Excerpted passage:
┌──

View Full Version : If I hear 'It's all the same' one more time...!
LinTal
10-02-2011, 06:22 AM
I don't get it! Really...gah!
Okay, so it seems like the higher up in rank your conversation partner is, the more they're saying that all the techniques are the same.
At first they all looked the same to me, just someone would end up flat on the ground after starting. Now they're separating a bit better for me to figure them out. So then they're supposed to mesh together again further down the track??
Please, for the love of ______, someone enlighten me! Am mightily lost.
Carsten Möllering
10-02-2011, 07:20 AM
There are very different stairs you have to go up in your life.
Steep or more flate, narrow or wide, some have very high steps, some have smaller ones, they may lead you up in spirals or straight. In a cave or medivial castle the may be slippery and "irregular".
So every stair you hav to go up in your life is different.
But once you have learned going up a stair, it is all the same.
Diana Frese
10-02-2011, 08:38 AM
Don't get me started! I used to write poetry :D
It's like the waves of the sea, the same thing, but each time a little different....
(Selin, I really hope we are still friends after this comment of mine)
I'll try to do a better reply later today, or tomorrow:)

└──

Data shown:
┌──

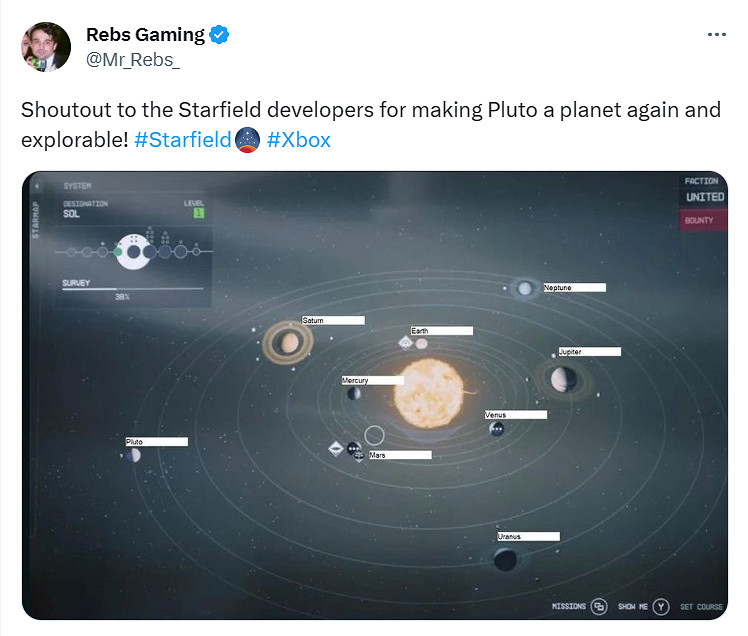The width and height of the screenshot is (748, 636).
Task: Click the Missions button icon
Action: [x=598, y=606]
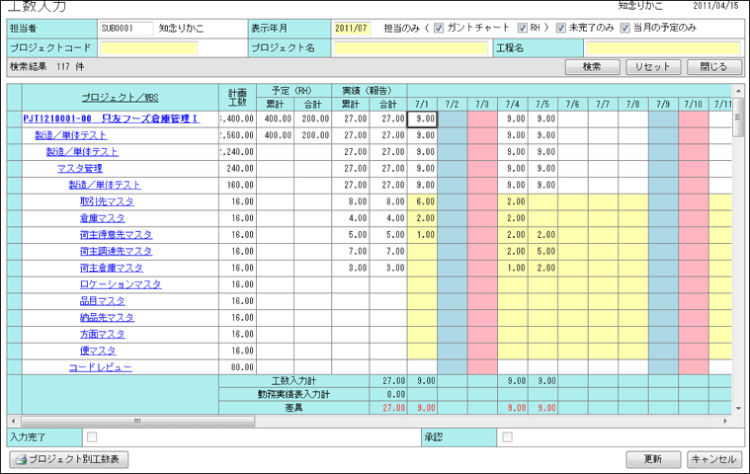The height and width of the screenshot is (474, 750).
Task: Click the vertical scrollbar up arrow
Action: (x=738, y=91)
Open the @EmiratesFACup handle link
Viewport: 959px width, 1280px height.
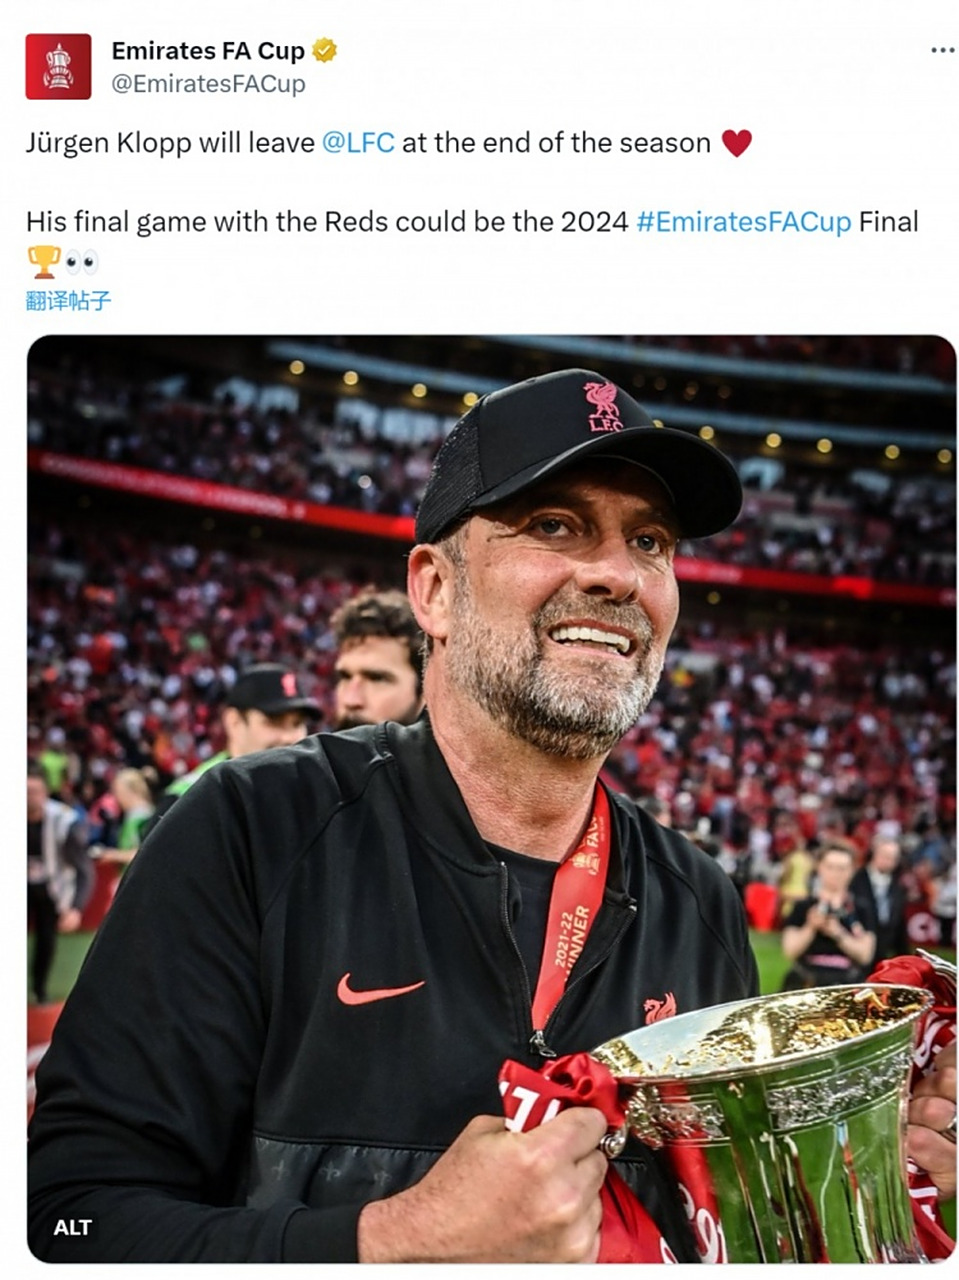208,84
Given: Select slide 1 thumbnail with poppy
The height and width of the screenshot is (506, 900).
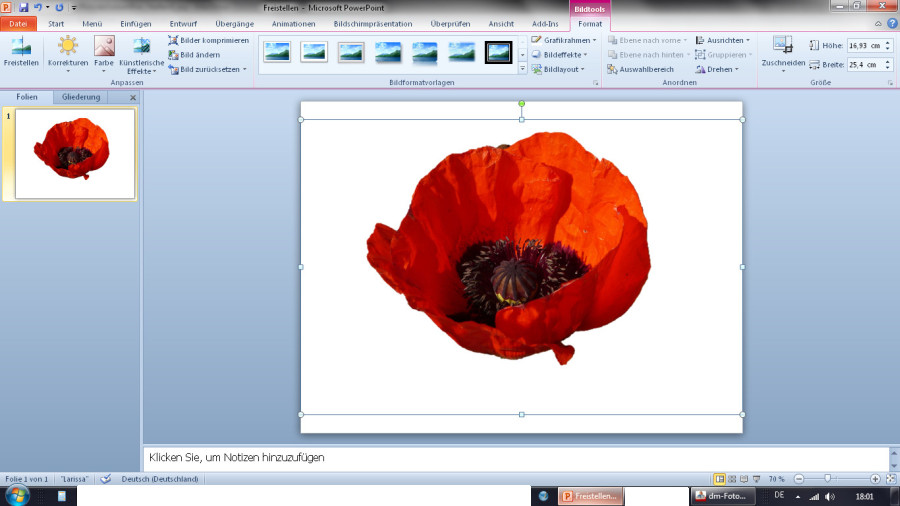Looking at the screenshot, I should pyautogui.click(x=75, y=154).
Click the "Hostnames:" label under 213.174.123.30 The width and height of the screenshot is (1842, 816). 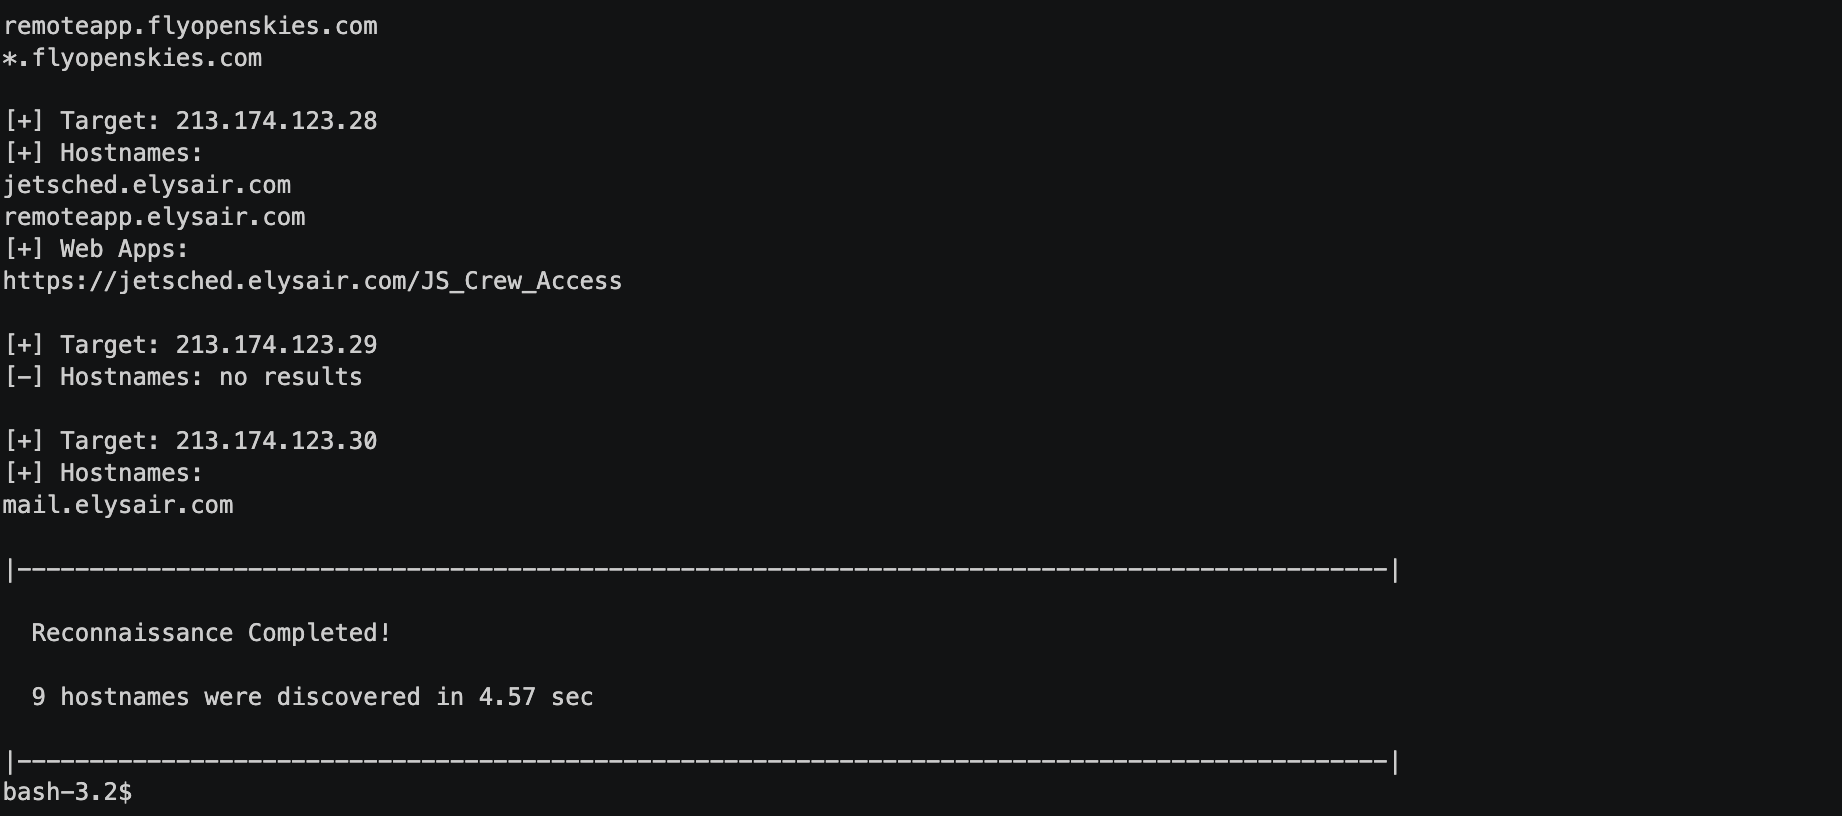pos(131,473)
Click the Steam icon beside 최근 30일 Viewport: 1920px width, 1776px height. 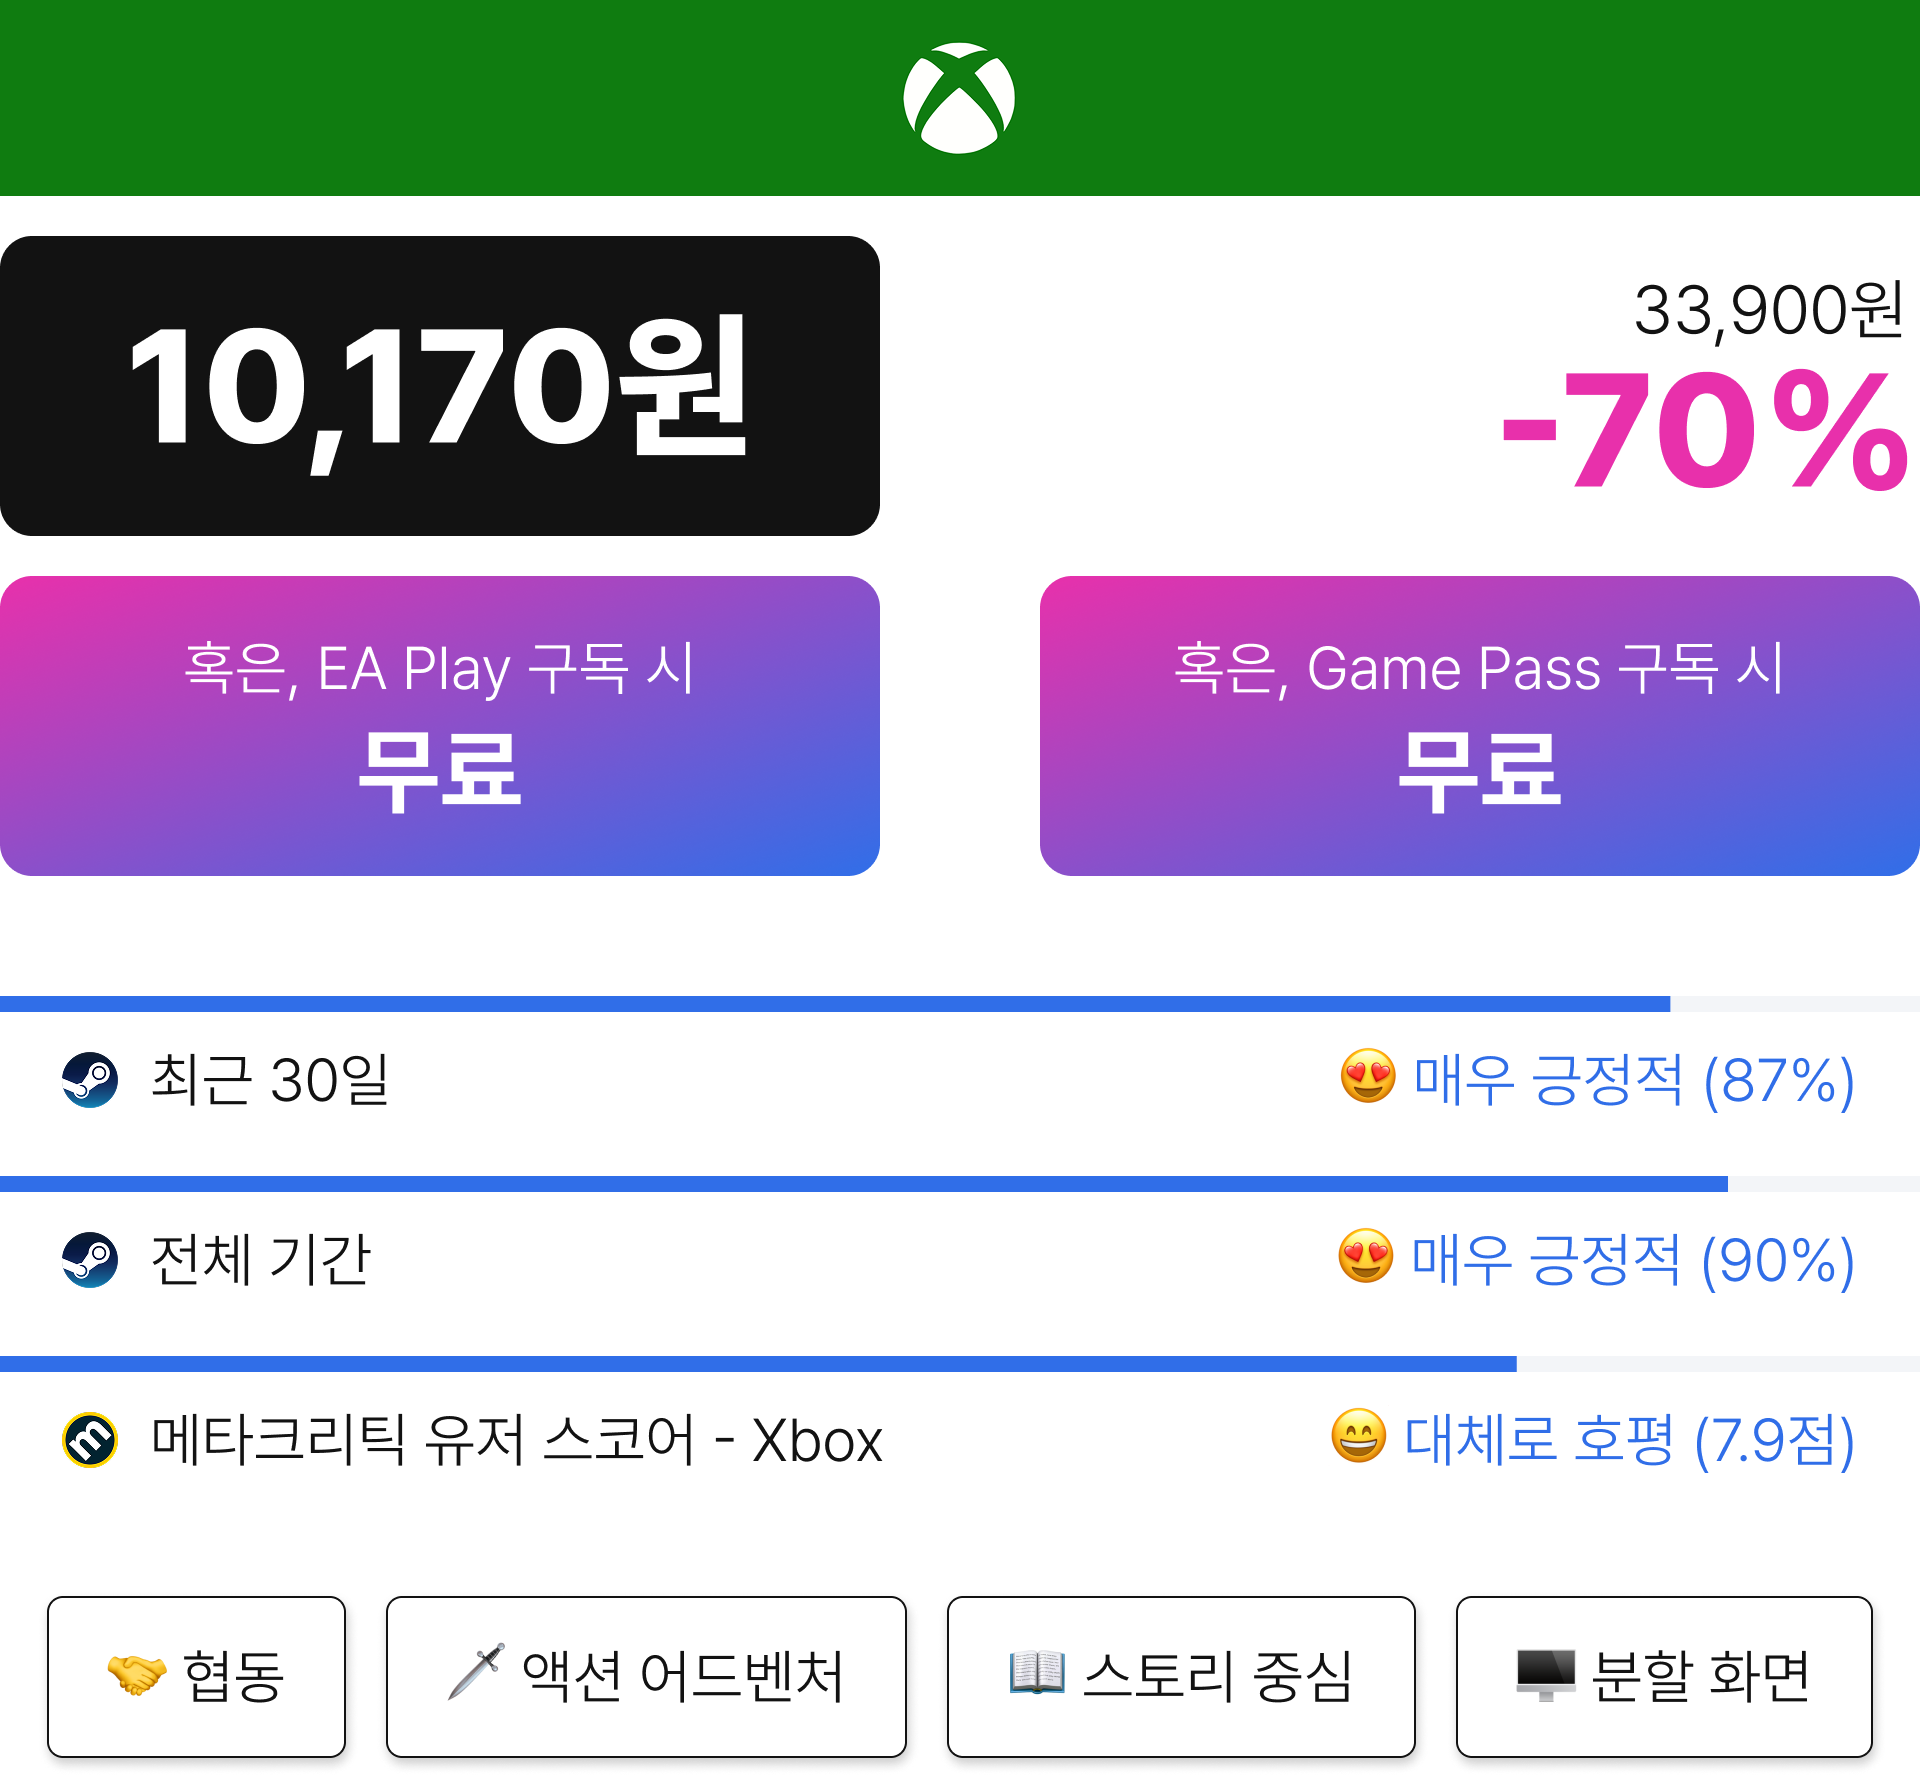[90, 1080]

└──

Given request A: Repeat the forum thread word for word, from "Carsten Möllering" to "today, or tomorrow:)".
Given request B:
Answer these questions from the forum thread:
(i) According to LinTal, how does a higher rank in a conversation partner relate to what that partner says about the techniques?
(ii) What does Diana Frese say she used to write?
(iii) To what does Diana Frese compare the idea of being the same thing but each time a little different?

Full solution A:
Carsten Möllering
10-02-2011, 07:20 AM
There are very different stairs you have to go up in your life.
Steep or more flate, narrow or wide, some have very high steps, some have smaller ones, they may lead you up in spirals or straight. In a cave or medivial castle the may be slippery and "irregular".
So every stair you hav to go up in your life is different.
But once you have learned going up a stair, it is all the same.
Diana Frese
10-02-2011, 08:38 AM
Don't get me started! I used to write poetry :D
It's like the waves of the sea, the same thing, but each time a little different....
(Selin, I really hope we are still friends after this comment of mine)
I'll try to do a better reply later today, or tomorrow:)

Full solution B:
(i) The higher the partner's rank, the more they say that all the techniques are the same.
(ii) Poetry.
(iii) The waves of the sea.